Select Page

This article will explain why cable companies need improved asset management for field assets.

Managing Cable Field Assets with an EAM

The cable industry has a variety of assets ranging warehouse CPE to field assets such as headends, nodes, facilities and other infrastructure components. Warehouse operations makes use of warehouse management system software to handle the constant changes in CPE. Field assets, on the other hand are longer-term assets, requiring asset management from the planning stages through retirement.

Good asset management requires that cable MSOs have a solid proactive computerized maintenance plan as well as the tools required to make analyze the results for better decision making.

EAM and Maintenance Management

Managing assets over their entire life cycle means that the total costs of ownership are considered when purchasing assets or planning asset care. The TCO includes purchase price, expected lifespan, retirement value, the cost of maintenance,

administrative costs for everything from handling documents to vendor management plus energy costs.

It makes sense then that the core of an EAM is a CMMS for maintenance management. The CMMS component will help lower TCO by:

  • Streamlining maintenance operations through automation of work management and the virtual elimination of paper flow.
  • Organizing and scheduling maintenance activities such as inspections and preventive maintenance.
  • Reducing the amount of emergency or unplanned maintenance by having a proactive maintenance plan.
  • Lowering labor costs associated with emergency repair or replacement.
  • Lowering energy costs. Well maintained machines require less energy to operate. A good example is changing HVAC filters or regular scheduled maintenance onfleet vehicles.
  • Well maintained equipment will last longer than neglected assets resulting in fewer capital expenditures.

EAM and Administrative Advantages

EAM systems have the capability to manage documents and vendors. A good EAM will allow any scanable document to be attached to an asset. This may include blueprints, schematics, photos, notes, warranty information and even vendor information.

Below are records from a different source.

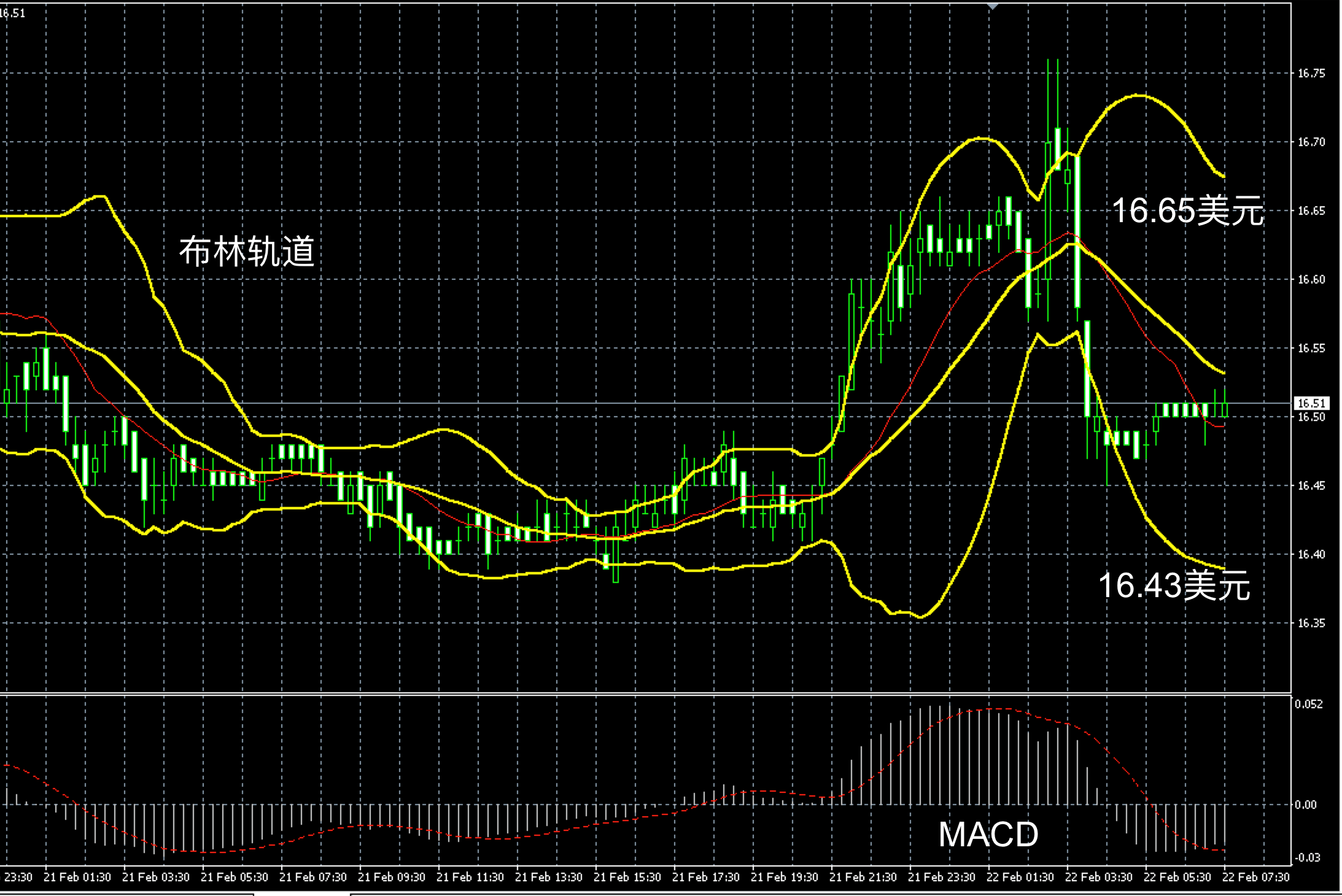The width and height of the screenshot is (1342, 896).
Task: Click 21 Feb 15:30 on time axis
Action: click(x=627, y=878)
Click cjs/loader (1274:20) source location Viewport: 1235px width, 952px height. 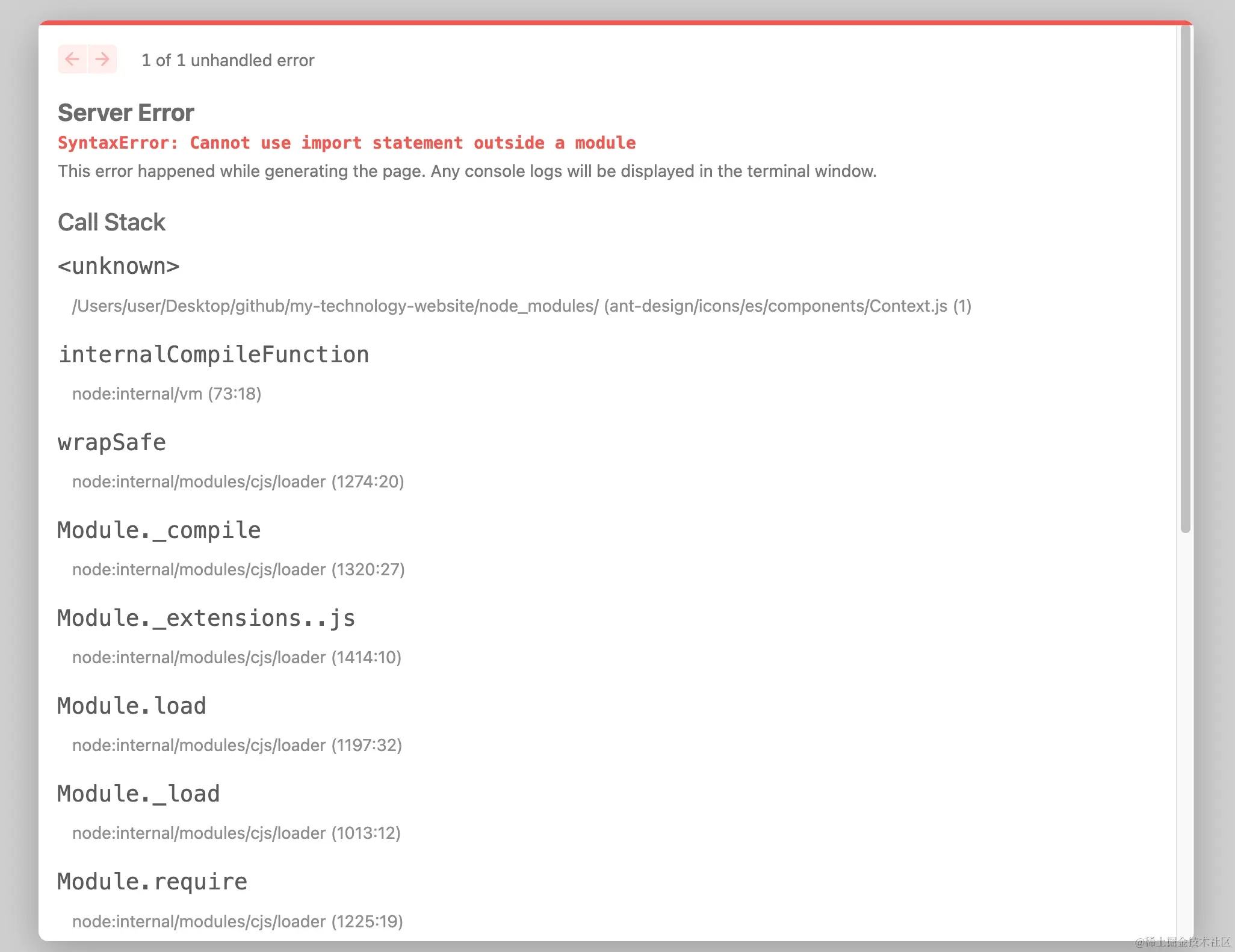click(x=238, y=481)
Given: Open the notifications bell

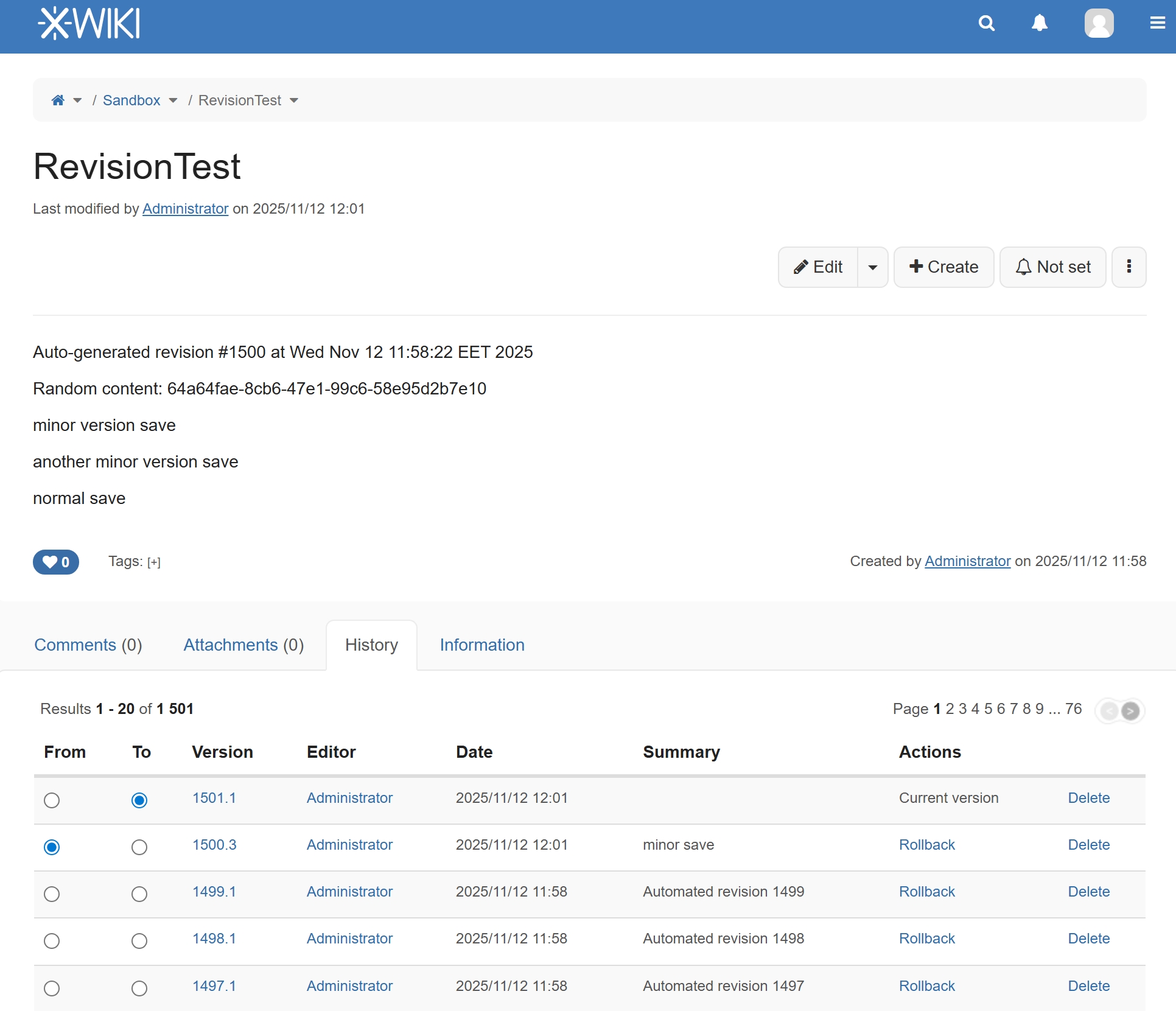Looking at the screenshot, I should [x=1039, y=24].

Computerizing asset documents will sharply reduce the amount of time spent search for documents, making copies as well as reduce storage costs. When vendor information is loaded, asset managers can review vendor performance, compare contracts over multiple locations and eliminate redundancy if necessary

Lastly, the capture of maintenance history can be analyzed to determine which assets will need replacing. Data such as frequency of work orders, results, costs of repairs and so on can be used to project the date when the asset will no longer function in a cost effective manner.